Cloud converges on HPC
Almost everyone was looking to the cloud, Robert Roe discovered when he attended the UK’s HPC conference in December.
The convergence of cloud computing and HPC emerged as a major theme of this year’s Machine Evaluation Workshop, held at the Ricoh arena in Coventry in December. Now in its 25th year, the event, organised by the UK Government-funded Science and Technology Facilities Council, offers a short but intense insight into developments in the HPC industry both in the UK and internationally.
Many of the speakers saw the convergence of cloud computing and HPC not as the next potential trend in the HPC industry, but as an inevitability on the march towards ever cheaper, ever faster HPC systems. Solutions are already entering the market, designed around cloud bursting or what was described as ‘HPC as a service’.
Enterprise computing has embraced the cloud faster and more enthusiastically than HPC, but now the same ideas are being applied to HPC and this is fundamentally changing the way many services are delivered.
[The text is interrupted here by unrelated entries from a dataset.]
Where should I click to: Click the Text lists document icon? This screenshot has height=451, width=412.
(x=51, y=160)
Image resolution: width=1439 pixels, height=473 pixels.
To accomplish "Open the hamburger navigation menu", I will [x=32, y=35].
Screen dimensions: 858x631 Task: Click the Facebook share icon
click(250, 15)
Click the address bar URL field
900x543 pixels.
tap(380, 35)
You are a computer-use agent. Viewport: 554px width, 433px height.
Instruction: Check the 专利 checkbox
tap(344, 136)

Bright’s cluster manager, for example, has been extended to manage cloud infrastructure.
The promise of increased capacity on-demand, in conjunction with the reduction of investment in infrastructure, has led to a wealth of cloud based services from huge Amazon server farms to smaller niche offerings that can address the needs of HPC users.
Mark Allsopp, Clustervision’s country manager for the UK and Ireland, said during his presentation at MEW25: ‘HPC the cloud and big data are coming together.’ He went on to explain that ‘the cloud gives you the flexibility to deploy the solution you want.’
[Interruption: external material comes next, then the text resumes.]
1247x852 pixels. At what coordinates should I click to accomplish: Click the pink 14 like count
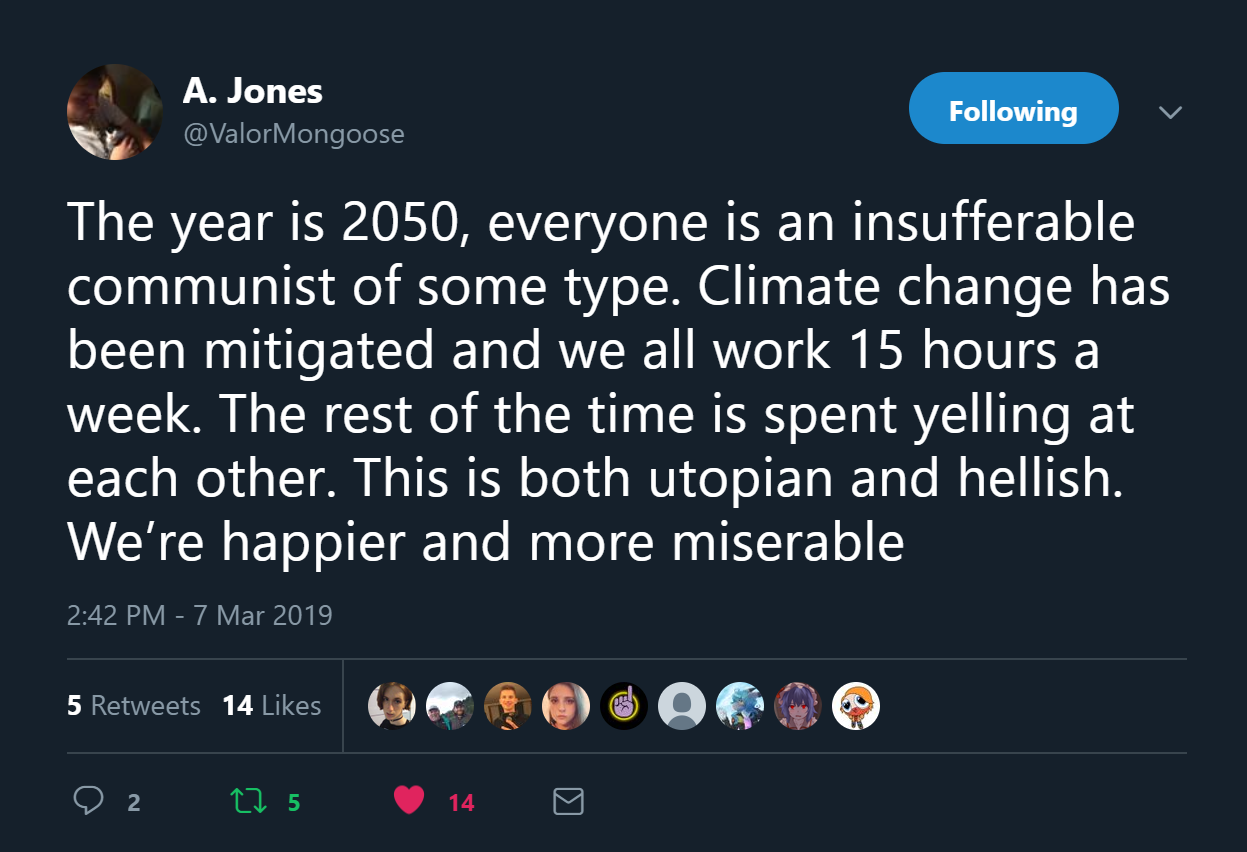(461, 802)
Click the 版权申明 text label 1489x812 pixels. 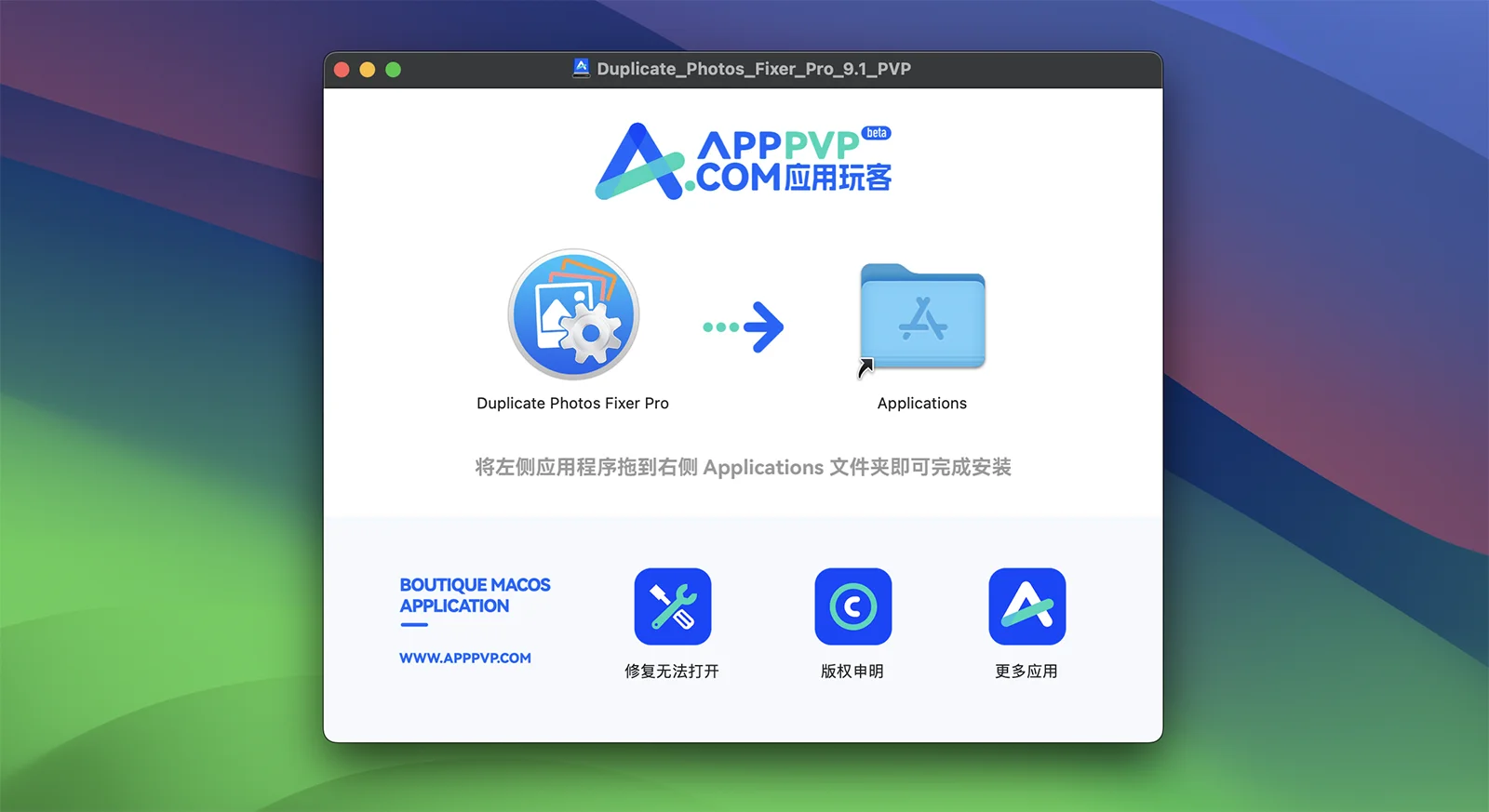point(852,671)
ClusterVision focused its attention on OpenStack, the open-source cloud operating system that enables the control of compute, storage, and networking resources directly throughout a datacentre.
ClusterVision realises that to make cloud-based HPC an attractive option to customers, it needs to provide a flexible solution that can be tailored to the highly specialised hardware configurations and to the carefully optimised software that is used by many of today’s HPC systems, Allsopp said.
By adopting OpenStack as its method of choice for cloud deployment of HPC, ClusterVision believes it can work with an already very active community to offer a solution that makes best use of the cloud infrastructure. However there have been some concerns over the performance of cloud infrastructure, Allsopp said: ‘We have a lot of technology that we are working on to ease HPC adoption.’
OpenStack uses one of multiple supported hypervisors in a virtualised environment such as KVM and XenServer. However ClusterVision reported that it has had success using Docker, an open platform for developers to build, ship, and run distributed applications. Using Docker, ClusterVision found that it could minimise virtualisation overheads and achieve greater efficiency and performance.
Docker removes the need for the guest OS; instead it runs only the application and its dependencies through the Docker engine on the host operating system, sharing the kernel with other containers. This provides many of the advantages of existing VMs such as resource isolation, but in a more efficient manner.
Boston showcased a range of servers for cloud-based deployments. Its ‘business in a box’ solutions provide a range of turnkey cloud computing platforms for composing, running, and scaling distributed applications, with the added bonus that they are designed to fit alongside existing IT infrastructure.
David Power Head of HPC at Boston said: ‘We have a number of different deployments to suit a number of configurations.’ This year however Boston was highlighting the CloudX platform, based on Mellanox’s OpenCloud architecture. Not only is this platform designed around off-the-shelf building blocks, making it easy to configure and maintain but it can also be configured as an open-source environment giving greater control of the cloud to engineers in the data centre.
The CloudX platform is designed to reduce infrastructure costs, particularly compute and storage, but the use of Mellanox interconnect technology, principally 40 and 56Gb/s Infiniband and Ethernet, allows users to transfer data across the cloud into their data centre much faster than is typically possible. This in turn opens up the possibility of real-time analytics in the cloud.
Bright has extended its cluster management software for use in cloud deployments, allowing users, especially those with experience using Bright software, to easily manage and provision cloud resources to make best use of the infrastructure. Not only does the software provide all the normal tools for managing an HPC cluster, it also enables users to create a new cluster on the fly in the cloud with just a few mouse clicks.
Bright also paid special attention to OpenStack, explaining that its software could be used to manage an OpenStack cluster in much the same way as a traditional cluster. Teun Doctor, a software developer at Bright Computing warned that: ‘Managing an OpenSTack cluster can be even more difficult than managing other types of clusters.’
Doctor continued: ‘Bright aims to provide a single pane of glass to manage and monitor all aspects of an OpenStack cluster.’ By providing one integrated environment, Bright aim to reduce the time spent managing cloud resources, allowing users to spend more time getting results from their HPC systems.
On the final day of MEW25 a special event was held to look at the benefits of using HPC in a variety of industries; again cloud computing took a prominent role.
Andy Searle CAE & HPC IT Manager at Jaguar Land Rover (JLR) discussed the role of virtual prototyping at JLR. He explained the importance of simulation in the development of JLR vehicles. He said ‘We have seen a complete shift from physical to virtual prototyping.’
JLR has an in-house cluster of 22,000 cores: ‘But demand is coming into our environment for 50,000 cores’ said Searle. This of course leads to times where the compute infrastructure at JLR cannot support the sheer volume of simulation that the company is undertaking; Searle explained that cloud bursting can deliver the extra performance in times when the workload is too much for the existing cluster. Searle said: ‘I have to give my teams the ability to compete in a global marketplace with the likes of Toyota and BMW.’
Industry and academia face the reality that they must constantly do more with fewer resources. Shrinking R&D budgets and reduced government spending all contribute to this environment, and cloud computing offers a chance to get ahead. Delivering the performance needed without having to buy, implement and manage an in-house cluster is an advantage to many HPC users.